BHOPAL: To encourage more and more young voters to take part in the electoral process, the Government of India has decided to celebrate January 25 every year as ‘National Voters Day’. On the eve of this Day, The Free Press Journal spoke to city folks who have been casting their votes continuously since the age of 18 to know why voting is not 100 per cent in India, which is the world’s largest democratic nation.

Dr Mahavir Singh, 72, former director of All India Radio

It is not possible because in our country, the administrative machinery has a very limited reach. We don’t have proper transportation, hospitals, post offices and schools, especially in the villages.  We don’t have proper communication with the voters. It may happen within 20 years.  Unless it is made compulsory, voters will not cast their votes.
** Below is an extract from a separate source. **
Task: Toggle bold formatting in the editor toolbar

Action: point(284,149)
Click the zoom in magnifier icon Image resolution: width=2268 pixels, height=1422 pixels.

The best way is to make voting compulsory for everyone unless they have some valid reason for not exercising their franchise. Also, for ensuring 100 per cent voting, our government will have to make the voters realise how important the vote is for us. I don’t think, NOTA is the solution for registering our protest against wrong candidate.

Sangeeta Gundecha, 42, Hindi poet and assistant professor in Rashtriya Sanskrit Sansthan, Bhopal

I think, either people have lost interest in voting or they don’t have idea of the power of votes in a democracy. It may also be that nowadays candidates are not very suitable. Also, voters get disappointed with the politicians.  For 100 per cent voting, politicians will have to change their attitude and also make the citizens aware of the power of their vote.

Anita Singh, 32, assistant professor in Career College, Bhopal

We speak very proudly of our voting rights but in reality we never exercise it. I think there is a lack of understanding about why it is important for us and how it can affect us. The main problem is that we don’t know about politics and our parents also don’t encourage us to vote. They only want us to take interest in studies, sports and other extracurricular activities. In general, our belief is that one vote will not make any difference and another reason is laziness.  Awareness of the need to cast vote is needed. Vote is the weapon through which things can get better. I think NOTA can be a good option but most of the people are unaware of this.

Akshar Pastaria, media student

It’s not possible because abhi bhi India ke log candidate par puri tarah vishwas nahi karte (still people of India don’t believe on candidates). They think that all candidates are the same and it doesn’t matter which party they are from. I think we should provide facilities like government employees to private employees too so that they can cast their vote from any place. I think NOTA is not a valid option. Why people will go to polling booths and waste their time, money and energy just to say that they do not like any of the candidates?  It is not the right solution. If we really want to bring changes in society and Indian politics then the majority must vote for deserving candidate.

Aprajita Agrawal, social activist and director of MCRD

The first problem is that in our country, governments declare holidays on the day of voting. So people prefer to enjoy the holiday rather than cast their votes because they think that “jiski sarkar banna hai ban jayegi, hamare ek vote se kya fark padta hai”.  So, why they will waste their time voting? Bogus voting can also be one of the reasons. Cent per cent voting is not possible unless the voting system in our country is proper and also voters have the right to recall the candidate before the end of his term.

Pankaj Kumar, 29, media in charge of Bhojpuri Bhashi Vikas Sangh

After 2014 Lok Sabha elections, I find that the number of voters, especially youth has increased tremendously. They are taking interest in it. Yes, before that the situation was very poor. The main problem in our country is that leaders focus on some limited groups for getting votes. For 100 per cent voting, I think, the election officials will have to be more active and work harder. They will have to make the voters realise that election is the festival of democracy and participation of every citizen is essential in it. I think the social media can also play a major role in making people aware of the need to vote. I don’t think NOTA is the proper solution.

Things are improving

“There are lots of factors behind this like illiteracy, poverty et al. And the most important factor is lack of awareness. But if we talk about present scenario then it is far better than earlier. And we are moving towards 100 per cent voting. With the passage of time, it will definitely improve. We organise various programmes from time to time to make the people aware of the need for voting and the percentage of voting is increasing every year. Around five crore voters are registered in MP.”

– Salina Singh, Chief Election Officer, MP

We can’t compel anyone

“It’s democracy. We can’t compel anybody to cast his or her vote. Every citizen can decide whether he or she wants or does not want to exercise his franchise. Election commission can only try to make them aware. If we talk about municipal elections, people take more interest in them.  In fact, voting percentage is usually 10 per cent higher in municipal elections than in general and assembly elections. Ninety-two per cent people cast their votes in municipal elections and the number of female voters is more than male voters.”